Stored data entries
───

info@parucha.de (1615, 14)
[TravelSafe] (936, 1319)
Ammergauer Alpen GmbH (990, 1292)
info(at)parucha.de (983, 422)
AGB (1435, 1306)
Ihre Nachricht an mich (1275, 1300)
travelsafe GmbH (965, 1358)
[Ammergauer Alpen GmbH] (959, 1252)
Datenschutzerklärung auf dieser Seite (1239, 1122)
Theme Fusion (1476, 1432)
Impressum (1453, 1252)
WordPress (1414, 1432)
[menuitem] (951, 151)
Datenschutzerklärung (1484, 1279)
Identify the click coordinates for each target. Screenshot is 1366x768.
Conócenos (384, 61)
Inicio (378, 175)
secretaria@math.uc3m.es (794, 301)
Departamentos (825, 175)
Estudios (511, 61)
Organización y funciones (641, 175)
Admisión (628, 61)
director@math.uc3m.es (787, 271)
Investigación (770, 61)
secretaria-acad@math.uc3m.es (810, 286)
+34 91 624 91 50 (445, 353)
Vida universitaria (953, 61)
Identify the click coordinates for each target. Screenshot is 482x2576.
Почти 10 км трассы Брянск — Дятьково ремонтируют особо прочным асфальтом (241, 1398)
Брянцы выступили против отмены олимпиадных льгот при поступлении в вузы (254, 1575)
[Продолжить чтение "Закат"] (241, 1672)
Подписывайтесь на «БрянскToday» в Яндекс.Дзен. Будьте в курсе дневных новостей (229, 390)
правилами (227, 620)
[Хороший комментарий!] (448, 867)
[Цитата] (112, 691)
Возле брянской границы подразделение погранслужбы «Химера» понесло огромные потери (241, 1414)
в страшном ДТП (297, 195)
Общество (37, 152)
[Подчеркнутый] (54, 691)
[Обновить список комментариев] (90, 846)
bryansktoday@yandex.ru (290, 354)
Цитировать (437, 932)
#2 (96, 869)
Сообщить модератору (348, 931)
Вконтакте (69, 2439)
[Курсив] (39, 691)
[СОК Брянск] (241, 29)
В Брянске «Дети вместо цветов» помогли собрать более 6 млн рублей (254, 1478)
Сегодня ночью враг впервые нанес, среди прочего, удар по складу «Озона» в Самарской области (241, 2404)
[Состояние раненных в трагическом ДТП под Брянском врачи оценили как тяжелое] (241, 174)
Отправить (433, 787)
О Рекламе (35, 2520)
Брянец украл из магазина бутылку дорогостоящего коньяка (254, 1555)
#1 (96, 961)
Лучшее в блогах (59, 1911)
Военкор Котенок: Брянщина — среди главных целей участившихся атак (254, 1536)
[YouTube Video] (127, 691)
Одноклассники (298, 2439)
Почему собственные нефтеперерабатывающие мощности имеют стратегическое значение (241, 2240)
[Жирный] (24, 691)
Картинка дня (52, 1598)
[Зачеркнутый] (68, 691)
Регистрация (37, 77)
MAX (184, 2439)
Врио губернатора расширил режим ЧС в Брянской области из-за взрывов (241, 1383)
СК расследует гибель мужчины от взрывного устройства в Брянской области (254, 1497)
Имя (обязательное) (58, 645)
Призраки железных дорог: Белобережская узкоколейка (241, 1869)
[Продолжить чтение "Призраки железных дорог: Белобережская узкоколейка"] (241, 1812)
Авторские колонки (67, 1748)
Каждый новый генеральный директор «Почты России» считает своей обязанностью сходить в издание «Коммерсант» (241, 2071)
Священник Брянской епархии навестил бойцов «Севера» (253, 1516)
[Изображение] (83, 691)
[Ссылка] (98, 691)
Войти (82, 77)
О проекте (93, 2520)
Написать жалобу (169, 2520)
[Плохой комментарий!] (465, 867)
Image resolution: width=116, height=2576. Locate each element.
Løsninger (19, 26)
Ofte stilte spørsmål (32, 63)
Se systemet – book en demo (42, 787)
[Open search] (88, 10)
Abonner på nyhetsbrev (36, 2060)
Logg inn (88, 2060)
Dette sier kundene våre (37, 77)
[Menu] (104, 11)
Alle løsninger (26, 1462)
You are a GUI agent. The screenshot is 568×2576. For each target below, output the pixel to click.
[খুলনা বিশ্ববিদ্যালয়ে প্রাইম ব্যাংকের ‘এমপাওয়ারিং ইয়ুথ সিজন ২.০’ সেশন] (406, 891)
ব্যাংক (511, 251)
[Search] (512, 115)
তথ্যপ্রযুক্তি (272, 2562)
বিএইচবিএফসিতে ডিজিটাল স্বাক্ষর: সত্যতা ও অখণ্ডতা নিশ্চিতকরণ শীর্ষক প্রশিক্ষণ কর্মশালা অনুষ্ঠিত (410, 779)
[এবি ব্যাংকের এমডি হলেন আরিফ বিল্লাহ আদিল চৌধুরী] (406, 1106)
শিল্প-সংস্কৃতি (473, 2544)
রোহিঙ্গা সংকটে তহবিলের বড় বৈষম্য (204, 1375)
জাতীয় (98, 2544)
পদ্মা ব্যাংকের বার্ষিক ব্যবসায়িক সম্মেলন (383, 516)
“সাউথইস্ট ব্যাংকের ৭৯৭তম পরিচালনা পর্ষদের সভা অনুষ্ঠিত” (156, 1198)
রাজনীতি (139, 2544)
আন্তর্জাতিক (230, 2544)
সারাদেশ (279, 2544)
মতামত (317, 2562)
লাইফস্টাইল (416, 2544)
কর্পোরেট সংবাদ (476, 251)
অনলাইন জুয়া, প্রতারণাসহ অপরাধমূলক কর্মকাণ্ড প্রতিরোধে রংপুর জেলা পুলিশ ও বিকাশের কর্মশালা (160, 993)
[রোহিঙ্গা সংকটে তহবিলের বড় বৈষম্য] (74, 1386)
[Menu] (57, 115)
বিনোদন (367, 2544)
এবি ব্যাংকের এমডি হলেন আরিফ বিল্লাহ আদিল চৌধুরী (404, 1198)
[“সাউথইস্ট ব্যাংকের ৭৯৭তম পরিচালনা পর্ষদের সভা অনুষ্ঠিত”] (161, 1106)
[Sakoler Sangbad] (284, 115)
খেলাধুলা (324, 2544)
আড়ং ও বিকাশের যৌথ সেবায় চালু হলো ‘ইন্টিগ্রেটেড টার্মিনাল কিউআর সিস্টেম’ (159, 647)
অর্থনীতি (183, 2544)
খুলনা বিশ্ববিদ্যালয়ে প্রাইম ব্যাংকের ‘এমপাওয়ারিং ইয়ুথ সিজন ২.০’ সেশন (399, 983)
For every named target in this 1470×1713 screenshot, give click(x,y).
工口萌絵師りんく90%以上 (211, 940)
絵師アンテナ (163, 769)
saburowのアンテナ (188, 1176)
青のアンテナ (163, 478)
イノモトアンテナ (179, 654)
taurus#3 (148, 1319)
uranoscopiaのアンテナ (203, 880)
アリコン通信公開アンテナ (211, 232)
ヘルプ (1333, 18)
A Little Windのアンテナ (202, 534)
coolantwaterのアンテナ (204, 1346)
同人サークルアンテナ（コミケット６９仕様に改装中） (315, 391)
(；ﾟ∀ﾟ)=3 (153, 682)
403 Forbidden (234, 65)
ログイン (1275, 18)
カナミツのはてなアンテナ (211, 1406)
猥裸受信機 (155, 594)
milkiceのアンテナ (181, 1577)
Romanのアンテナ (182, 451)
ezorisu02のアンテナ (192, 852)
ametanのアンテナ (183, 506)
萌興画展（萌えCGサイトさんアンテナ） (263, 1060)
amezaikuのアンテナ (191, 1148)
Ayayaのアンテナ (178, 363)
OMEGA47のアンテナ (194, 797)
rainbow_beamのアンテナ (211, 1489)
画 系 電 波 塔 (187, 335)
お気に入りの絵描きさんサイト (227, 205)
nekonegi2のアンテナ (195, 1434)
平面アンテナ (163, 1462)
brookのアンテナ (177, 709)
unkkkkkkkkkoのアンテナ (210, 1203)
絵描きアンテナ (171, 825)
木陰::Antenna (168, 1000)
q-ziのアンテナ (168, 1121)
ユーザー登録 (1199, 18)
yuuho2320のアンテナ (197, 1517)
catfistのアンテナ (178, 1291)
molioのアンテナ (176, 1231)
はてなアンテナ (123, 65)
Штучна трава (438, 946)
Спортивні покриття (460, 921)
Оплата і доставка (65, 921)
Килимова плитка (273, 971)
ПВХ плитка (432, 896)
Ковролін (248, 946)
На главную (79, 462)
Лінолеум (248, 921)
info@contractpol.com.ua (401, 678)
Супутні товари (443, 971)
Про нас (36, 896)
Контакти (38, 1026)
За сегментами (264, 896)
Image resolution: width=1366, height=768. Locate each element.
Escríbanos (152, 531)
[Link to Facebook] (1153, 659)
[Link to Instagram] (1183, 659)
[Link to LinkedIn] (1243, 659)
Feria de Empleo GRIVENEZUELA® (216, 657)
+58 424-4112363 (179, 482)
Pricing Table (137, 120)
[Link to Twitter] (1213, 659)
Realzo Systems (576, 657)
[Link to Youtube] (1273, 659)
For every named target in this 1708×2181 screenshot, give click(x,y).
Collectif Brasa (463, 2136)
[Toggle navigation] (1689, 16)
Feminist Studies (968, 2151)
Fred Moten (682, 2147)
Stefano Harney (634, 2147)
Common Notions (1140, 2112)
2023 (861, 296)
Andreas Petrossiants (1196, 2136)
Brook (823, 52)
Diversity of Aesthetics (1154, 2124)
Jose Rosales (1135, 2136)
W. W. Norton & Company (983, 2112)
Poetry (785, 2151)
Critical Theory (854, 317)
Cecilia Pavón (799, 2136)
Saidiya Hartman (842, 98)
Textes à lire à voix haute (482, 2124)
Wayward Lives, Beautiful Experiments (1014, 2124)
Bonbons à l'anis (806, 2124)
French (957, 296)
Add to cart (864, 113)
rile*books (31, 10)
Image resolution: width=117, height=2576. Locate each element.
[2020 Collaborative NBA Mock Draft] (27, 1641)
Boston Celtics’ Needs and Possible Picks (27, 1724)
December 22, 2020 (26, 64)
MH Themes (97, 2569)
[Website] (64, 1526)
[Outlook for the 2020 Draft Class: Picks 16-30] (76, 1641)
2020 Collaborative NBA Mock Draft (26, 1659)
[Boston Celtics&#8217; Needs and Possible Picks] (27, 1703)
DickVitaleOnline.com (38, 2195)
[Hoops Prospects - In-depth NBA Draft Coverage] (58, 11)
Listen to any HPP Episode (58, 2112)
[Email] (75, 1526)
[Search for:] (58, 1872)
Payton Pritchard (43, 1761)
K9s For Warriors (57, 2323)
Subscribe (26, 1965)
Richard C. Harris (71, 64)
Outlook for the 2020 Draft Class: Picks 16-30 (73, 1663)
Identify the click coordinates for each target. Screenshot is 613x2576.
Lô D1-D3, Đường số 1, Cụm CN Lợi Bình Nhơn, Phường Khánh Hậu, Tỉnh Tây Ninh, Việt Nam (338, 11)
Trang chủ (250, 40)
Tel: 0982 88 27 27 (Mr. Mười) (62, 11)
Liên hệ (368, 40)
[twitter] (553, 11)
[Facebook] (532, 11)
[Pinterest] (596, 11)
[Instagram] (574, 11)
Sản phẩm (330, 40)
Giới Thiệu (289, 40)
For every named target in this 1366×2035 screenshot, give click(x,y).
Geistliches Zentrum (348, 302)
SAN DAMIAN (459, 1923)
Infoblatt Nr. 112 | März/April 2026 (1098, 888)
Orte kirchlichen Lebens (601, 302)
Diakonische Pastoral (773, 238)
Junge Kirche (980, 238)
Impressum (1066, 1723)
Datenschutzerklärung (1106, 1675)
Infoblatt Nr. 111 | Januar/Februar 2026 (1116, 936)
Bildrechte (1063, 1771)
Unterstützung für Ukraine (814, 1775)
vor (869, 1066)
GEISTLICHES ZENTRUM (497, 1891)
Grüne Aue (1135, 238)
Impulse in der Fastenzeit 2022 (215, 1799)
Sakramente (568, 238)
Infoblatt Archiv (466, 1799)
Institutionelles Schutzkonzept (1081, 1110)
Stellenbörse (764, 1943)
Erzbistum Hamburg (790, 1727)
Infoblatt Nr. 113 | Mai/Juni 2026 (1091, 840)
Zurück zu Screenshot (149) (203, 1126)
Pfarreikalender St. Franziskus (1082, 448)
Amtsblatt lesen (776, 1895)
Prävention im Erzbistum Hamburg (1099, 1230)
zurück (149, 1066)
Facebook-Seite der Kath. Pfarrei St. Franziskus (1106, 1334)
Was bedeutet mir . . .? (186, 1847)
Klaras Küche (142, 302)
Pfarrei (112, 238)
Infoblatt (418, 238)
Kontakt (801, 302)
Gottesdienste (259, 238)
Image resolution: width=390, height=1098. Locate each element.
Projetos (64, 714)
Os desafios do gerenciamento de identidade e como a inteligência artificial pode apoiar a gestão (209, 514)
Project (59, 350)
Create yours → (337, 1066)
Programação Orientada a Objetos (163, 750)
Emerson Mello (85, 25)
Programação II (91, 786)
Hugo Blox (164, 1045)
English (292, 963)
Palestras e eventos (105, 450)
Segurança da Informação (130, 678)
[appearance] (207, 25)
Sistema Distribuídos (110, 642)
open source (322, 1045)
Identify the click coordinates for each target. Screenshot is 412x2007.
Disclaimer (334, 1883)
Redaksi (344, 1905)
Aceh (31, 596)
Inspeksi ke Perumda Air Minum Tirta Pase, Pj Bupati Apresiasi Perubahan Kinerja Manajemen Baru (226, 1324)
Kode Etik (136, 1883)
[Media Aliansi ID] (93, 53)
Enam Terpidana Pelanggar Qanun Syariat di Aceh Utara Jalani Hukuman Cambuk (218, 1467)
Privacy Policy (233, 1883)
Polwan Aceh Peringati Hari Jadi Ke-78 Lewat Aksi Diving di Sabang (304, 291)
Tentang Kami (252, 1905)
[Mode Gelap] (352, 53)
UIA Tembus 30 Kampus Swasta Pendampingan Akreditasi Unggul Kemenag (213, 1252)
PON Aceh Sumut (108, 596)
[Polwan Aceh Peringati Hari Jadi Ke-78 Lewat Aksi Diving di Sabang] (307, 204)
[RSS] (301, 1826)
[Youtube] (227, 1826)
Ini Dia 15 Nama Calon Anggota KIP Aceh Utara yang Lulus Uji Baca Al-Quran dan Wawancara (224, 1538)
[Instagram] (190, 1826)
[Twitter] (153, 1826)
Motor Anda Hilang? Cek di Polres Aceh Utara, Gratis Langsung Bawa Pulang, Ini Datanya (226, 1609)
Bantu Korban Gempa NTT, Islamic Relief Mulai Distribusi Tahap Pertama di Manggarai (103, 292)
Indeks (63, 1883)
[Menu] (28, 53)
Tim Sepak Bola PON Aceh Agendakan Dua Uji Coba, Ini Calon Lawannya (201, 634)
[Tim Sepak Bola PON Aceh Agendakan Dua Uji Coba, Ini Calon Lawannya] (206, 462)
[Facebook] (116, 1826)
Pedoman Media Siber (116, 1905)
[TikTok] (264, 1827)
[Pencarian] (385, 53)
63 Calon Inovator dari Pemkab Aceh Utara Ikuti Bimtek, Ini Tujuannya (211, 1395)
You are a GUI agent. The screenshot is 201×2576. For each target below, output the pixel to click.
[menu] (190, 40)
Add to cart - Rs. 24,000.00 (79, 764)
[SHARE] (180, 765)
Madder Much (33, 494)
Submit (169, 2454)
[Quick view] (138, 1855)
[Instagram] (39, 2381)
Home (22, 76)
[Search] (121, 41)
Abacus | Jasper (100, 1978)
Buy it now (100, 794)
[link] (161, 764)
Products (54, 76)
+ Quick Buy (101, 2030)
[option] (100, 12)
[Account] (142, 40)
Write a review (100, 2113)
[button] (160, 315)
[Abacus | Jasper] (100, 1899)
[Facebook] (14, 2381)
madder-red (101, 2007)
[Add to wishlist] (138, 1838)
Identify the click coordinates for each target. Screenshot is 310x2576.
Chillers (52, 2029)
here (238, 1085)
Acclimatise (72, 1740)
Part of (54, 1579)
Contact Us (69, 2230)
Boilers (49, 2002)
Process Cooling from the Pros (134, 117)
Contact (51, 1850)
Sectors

───

EXERCISE DIRECTIONS: Restate word for word only the lines above from the line containing "Investigación (770, 61)" to the line containing "Screenshot is 482x2576.", both of them included.

REPLY:
Investigación (770, 61)
secretaria-acad@math.uc3m.es (810, 286)
+34 91 624 91 50 (445, 353)
Vida universitaria (953, 61)
Identify the click coordinates for each target. Screenshot is 482x2576.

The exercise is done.